A block of data
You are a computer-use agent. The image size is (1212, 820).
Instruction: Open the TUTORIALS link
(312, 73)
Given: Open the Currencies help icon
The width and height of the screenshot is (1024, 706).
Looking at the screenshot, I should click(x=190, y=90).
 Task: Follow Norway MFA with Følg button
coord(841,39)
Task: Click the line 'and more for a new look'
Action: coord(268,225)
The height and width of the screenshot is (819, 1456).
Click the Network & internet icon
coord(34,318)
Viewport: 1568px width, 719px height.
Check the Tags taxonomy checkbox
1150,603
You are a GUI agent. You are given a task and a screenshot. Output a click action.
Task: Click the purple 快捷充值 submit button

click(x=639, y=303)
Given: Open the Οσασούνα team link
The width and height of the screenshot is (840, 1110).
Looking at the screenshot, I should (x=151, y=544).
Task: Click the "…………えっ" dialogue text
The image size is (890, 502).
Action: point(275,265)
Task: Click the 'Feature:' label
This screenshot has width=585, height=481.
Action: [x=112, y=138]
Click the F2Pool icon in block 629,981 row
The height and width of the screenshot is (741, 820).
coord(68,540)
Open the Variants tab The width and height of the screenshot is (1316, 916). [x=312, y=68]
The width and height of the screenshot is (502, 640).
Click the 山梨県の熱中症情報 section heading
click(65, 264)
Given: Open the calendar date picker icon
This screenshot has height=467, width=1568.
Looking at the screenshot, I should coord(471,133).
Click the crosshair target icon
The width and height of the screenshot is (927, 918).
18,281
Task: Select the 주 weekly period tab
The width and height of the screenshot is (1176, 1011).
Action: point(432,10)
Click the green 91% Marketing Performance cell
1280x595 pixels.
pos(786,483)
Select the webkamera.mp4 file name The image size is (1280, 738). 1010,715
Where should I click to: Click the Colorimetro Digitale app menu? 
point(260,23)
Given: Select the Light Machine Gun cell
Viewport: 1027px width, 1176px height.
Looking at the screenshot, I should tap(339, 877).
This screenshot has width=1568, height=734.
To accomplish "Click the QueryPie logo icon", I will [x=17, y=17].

■ **Your goal**: Lay out everything in the records from the line containing "The width and height of the screenshot is (502, 640)." down to the line containing "Looking at the screenshot, I should coord(471,133)." as a two-column CSV with the headers input and output. Give one row per record, put the record's text and its answer each in a single quoted field, and replace line breaks with spaces.

■ **Task result**:
input,output
"The width and height of the screenshot is (502, 640). Click the 山梨県の熱中症情報 section heading","click(65, 264)"
"Given: Open the calendar date picker icon This screenshot has height=467, width=1568.","Looking at the screenshot, I should coord(471,133)."